La seconde musique est la même que sur portable, un galop slave, création originale de Tanaka. La troisième aussi, mais on ne s'en réjouit pas. Un joli menuet sur Game Boy, il est remplacé par un morceau aérien sans saveur qui ne semble pas à sa place. Rajoutez encore un peu de Carmen* et vous avez la bande son. Ce qui est curieux est que malgré tous les talents musicaux de la NES, que l'on a loués en de nombreuses occasions, elle ne parvient pas à égaler l'excellence des compositions de sa petite soeur. Mais le reste alors ?
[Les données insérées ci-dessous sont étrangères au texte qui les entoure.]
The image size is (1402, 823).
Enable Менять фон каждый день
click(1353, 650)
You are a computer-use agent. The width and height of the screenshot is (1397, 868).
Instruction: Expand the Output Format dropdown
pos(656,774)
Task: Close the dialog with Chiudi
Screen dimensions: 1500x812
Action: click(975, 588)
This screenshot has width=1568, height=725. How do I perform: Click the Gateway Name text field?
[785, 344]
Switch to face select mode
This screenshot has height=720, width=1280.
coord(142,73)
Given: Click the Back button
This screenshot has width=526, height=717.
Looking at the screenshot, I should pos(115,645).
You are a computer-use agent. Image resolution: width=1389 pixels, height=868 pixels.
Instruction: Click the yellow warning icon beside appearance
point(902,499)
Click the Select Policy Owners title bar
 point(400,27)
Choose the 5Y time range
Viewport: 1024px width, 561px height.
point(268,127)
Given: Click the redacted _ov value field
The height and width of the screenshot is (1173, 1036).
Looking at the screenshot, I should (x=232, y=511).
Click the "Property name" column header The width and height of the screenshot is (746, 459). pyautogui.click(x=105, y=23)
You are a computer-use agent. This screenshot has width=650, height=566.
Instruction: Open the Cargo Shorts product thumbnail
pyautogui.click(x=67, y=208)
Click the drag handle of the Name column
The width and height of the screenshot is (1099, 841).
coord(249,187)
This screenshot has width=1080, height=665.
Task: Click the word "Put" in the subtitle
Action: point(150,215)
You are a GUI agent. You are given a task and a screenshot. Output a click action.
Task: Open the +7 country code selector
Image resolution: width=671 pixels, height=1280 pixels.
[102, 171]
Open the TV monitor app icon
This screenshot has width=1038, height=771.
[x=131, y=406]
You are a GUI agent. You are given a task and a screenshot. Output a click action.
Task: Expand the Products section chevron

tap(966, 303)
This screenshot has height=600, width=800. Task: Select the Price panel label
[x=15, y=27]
* Il s'agit de La Quadrille des toréros (acte IV) et non de La Chanson du toréador (acte II), comme le rapportent certains sites.

Le graphisme est fort simple, vert-de-gris, ou grisaillant, mais pas désagréable. Il y a deux idées intéressantes dans la présentation. D'abord d'afficher les statistiques de distribution des pièces, ce qui permet de relever les inégalités et de s'exclamer sans mauvaise foi que décidément on ne nous envoie jamais les bonnes ! Plus sympa encore, les blocs changent de couleurs à chaque niveau. Alors certes, toutes les teintes ne sont pas belles, mais c'est tout de même rafraîchissant.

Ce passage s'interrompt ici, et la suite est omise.